Tracked on May 2, 2006 1:29:31 PM


P.S. Bush and Nixon go head to head:


via washingtonmonthly.com

Posted by: Bart Motes | May 2, 2006 5:47:57 AM

Uncivilzed might actually do it for the Dems this time instead of their customary tongue tied, butter won't melt in my mouth approach. That old homeopathic dictum of fighting poison with poison might work. And if they can't come up with any ideas of their own, they will do well to just play back Stephen Colbert's summation from last Saturday's White House Correspondents' Dinner. That "truthiness" was not uncivilized of course - just true.

Posted by: Ruchira Paul | May 1, 2006 2:00:48 PM

Oh no, I'm quite civilized, thanks.

Posted by: Bart Motes | May 1, 2006 1:45:04 PM

Well, we shall see, won't we. I hadn't realized, of course, that you were part of aforementioned uncivilized dem base, so I doubt you'll be particularly happy as events unfold over the next couple of years.

Posted by: Simon | Apr 30, 2006 9:52:47 PM

Simon, I wonder why you'd think that civilized society would rebel if the Dems started impeachment proceedings. I guess 33% would be unhappy. Now, even though I have a SUPPORT THE TROOPS: IMPEACH BUSH bumper sticker, I don't think anyone really believes that impeachment is a good idea right out of the gate. I prefer 24 months of hearings. Of course, it should go without saying that any "decent" country would have impeached that lying cretin ages ago.

I don't see the White House getting any more judicial nominees either. Maybe nominating ones that meet the approval of the Gang of Fourteen, but that's it. The last 24 months of the Bush presidency will be pretty darned uneventful. That's my fearless prediction.

Speaking of judicial nominees, the split in the Democratic party that you predict will be nothing compared to the coming split for the Republicans over abortion. Ha! Great to talk about doing something when you don't have the power, eh? Big tent with those soccer moms and the Pentecostals, eh?

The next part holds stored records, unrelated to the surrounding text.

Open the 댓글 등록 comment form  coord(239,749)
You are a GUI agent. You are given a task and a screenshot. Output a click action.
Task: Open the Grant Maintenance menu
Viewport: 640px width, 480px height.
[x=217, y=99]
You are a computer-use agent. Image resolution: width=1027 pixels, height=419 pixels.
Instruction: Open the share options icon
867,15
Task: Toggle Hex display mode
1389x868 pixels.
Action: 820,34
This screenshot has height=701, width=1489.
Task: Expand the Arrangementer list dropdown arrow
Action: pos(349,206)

Posted by: Bart Motes | Apr 30, 2006 8:53:05 PM

Erie RR v. Tompkins, that is? Great case.

Posted by: Simon | Apr 30, 2006 7:04:03 PM

Simon and Bart:

Perhaps some clarification - it isn't that I don't want to defend libertarianism. It is that I don't want to defend it on demand. Many professors (and I'm not lumping Leib in this group), when they find out that I am a libertarian, will proceed to call on me to defend that viewpoint whenever it comes up in class.

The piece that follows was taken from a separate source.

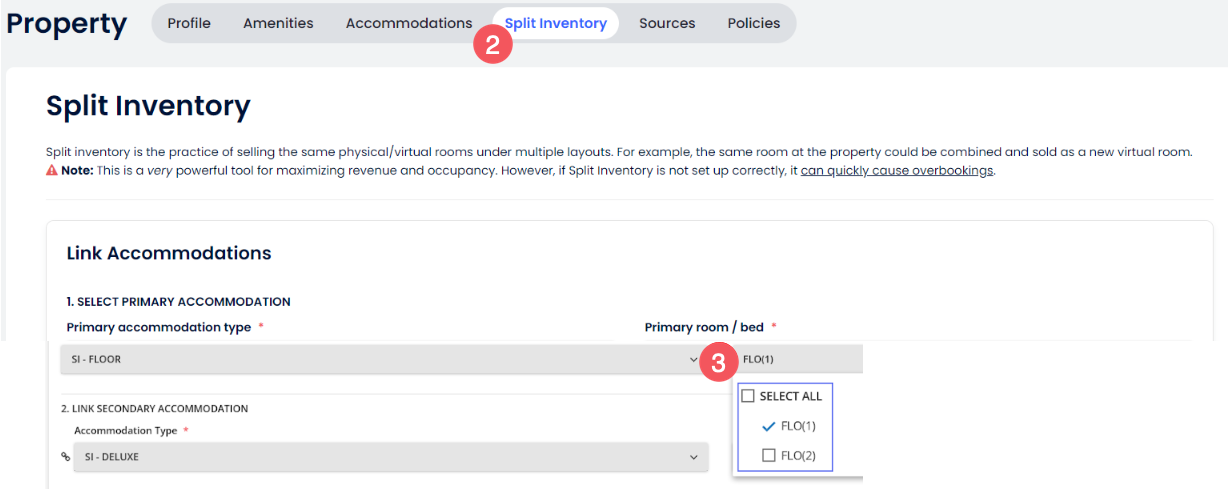Open the Amenities tab

click(x=278, y=23)
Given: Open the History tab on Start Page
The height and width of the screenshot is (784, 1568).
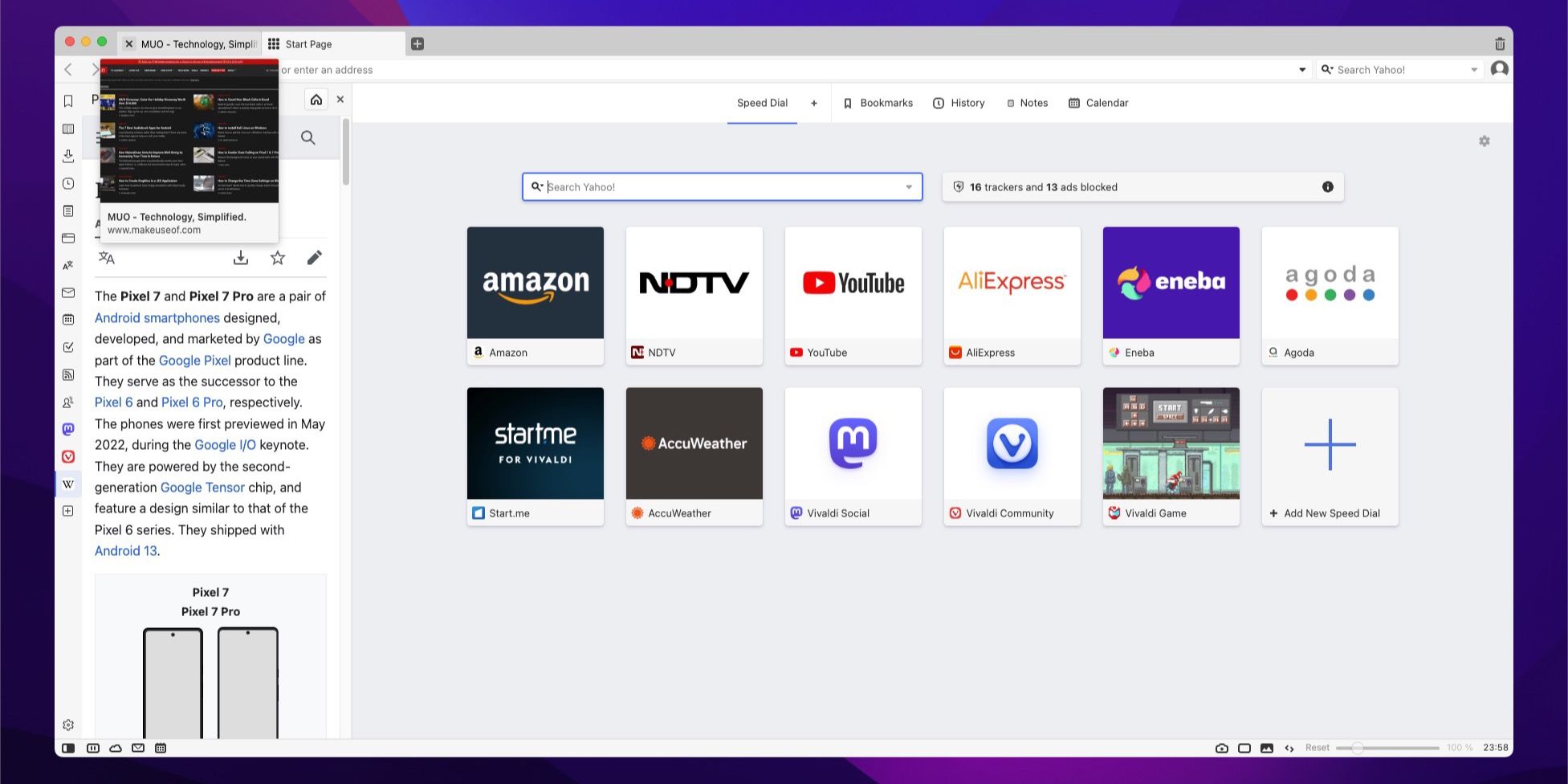Looking at the screenshot, I should click(x=959, y=103).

I would just like to retain the option to not defend the viewpoint when I don't feel like defending it. Or, put another way, I don't want to be the token libertarian.

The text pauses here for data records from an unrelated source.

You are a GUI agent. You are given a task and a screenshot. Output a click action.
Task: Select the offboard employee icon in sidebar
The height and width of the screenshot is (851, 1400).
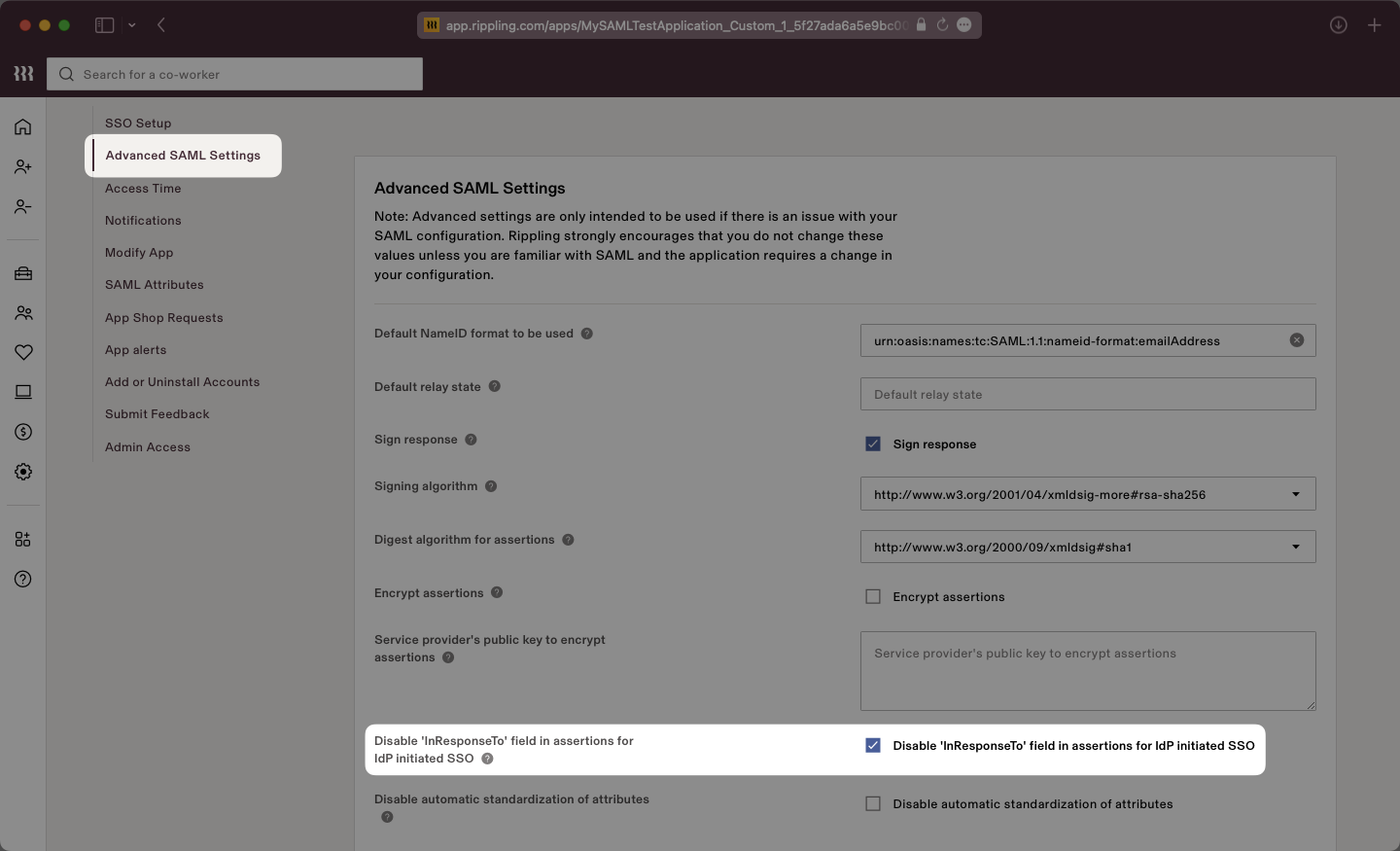coord(22,207)
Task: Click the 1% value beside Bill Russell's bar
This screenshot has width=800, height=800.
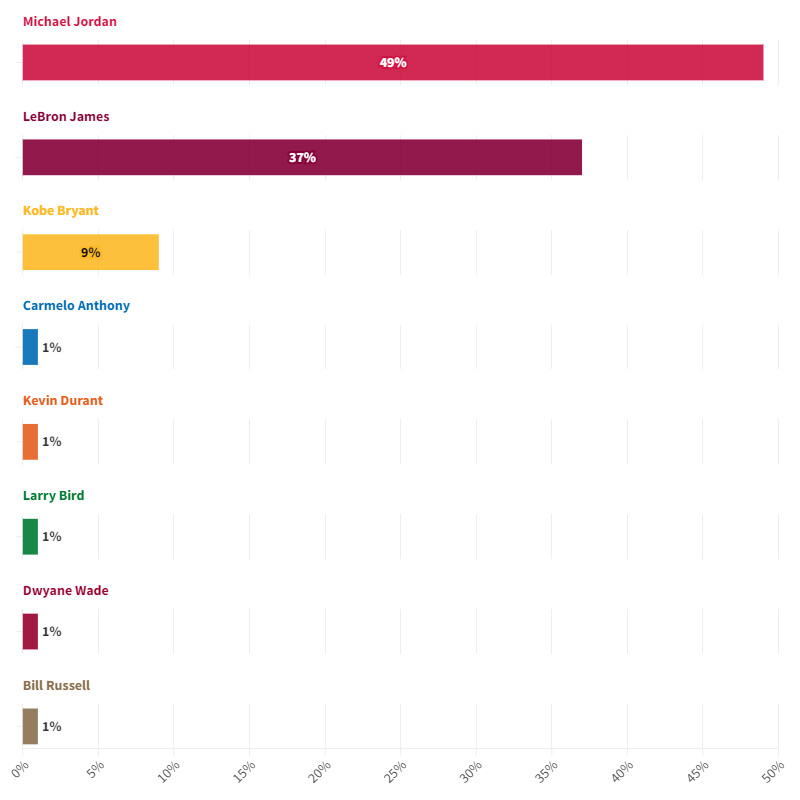Action: click(52, 726)
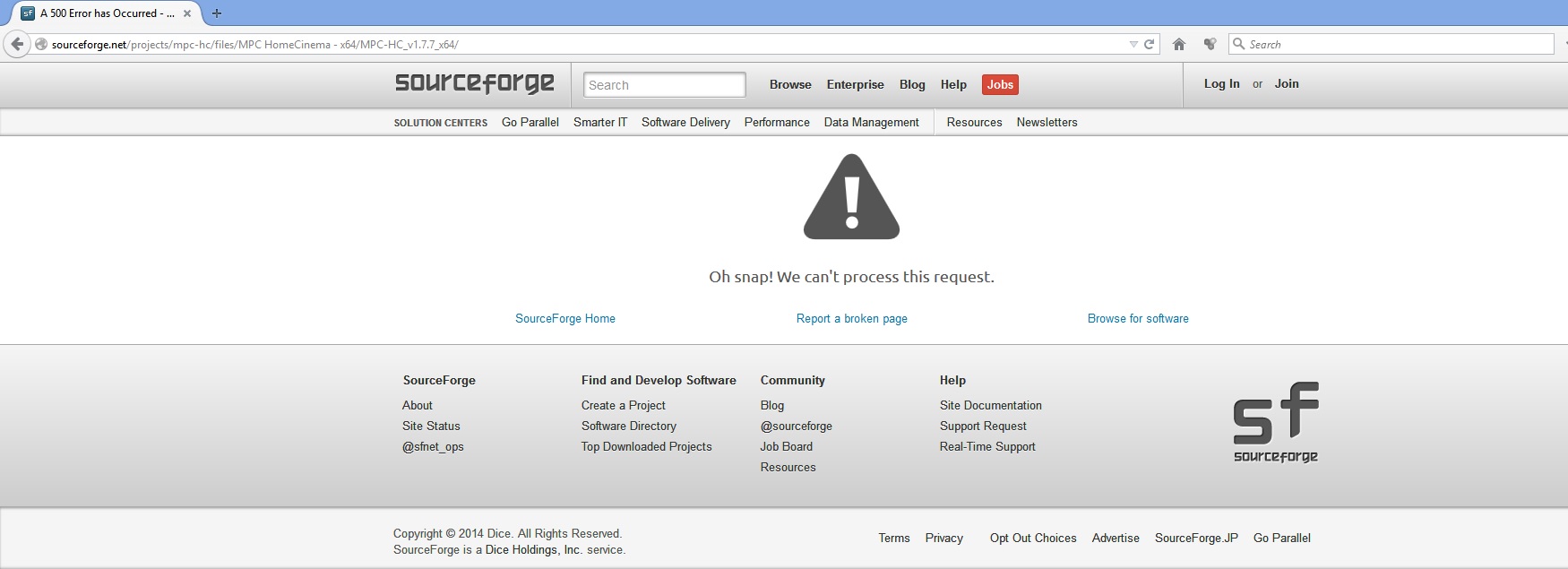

Now stop baiting me. I have just three days left to learn Erie...

Posted by: Bev | Apr 30, 2006 6:58:55 PM

I'm suggesting that if a viewpoint is brought up in class that you agree with, and if no one else is speaking up in defense of it, that's your cue.

Of course, making a decision to not "air and defend" your position does not mean that the position is not "fit" to be aired and defended; the position exists whether you air and defend it or not. However, whether it is taken seriously or not depends in large extent whether people are willing to "air and defend" it; if you aren't willing to "air and defend" libertarianism, why would you expect anyone else to? Worse yet, the situation you describe doesn't even require any particular effort to go out and proselytize; you don't have to find an audience, or break the ice: the elephant is right there in the room, you're right there with a captive audience. You couldn't ask for a more perfect opportunity to put forward your point of view with minimum effort. All you have to do is stand up and speak.

It's like my constant objection to anonymous blogs: if you don't take your ideas seriously enough to sign your own name to them, why on earth would you expect anyone else to take those ideas seriously?

Posted by: Simon | Apr 30, 2006 6:24:48 PM

While I think we agree as to the likely result for Congress after the midterms, I can't entirely agree with your conclusions as to the consequences of that new balance for the 110th Congress or the 2008 elections.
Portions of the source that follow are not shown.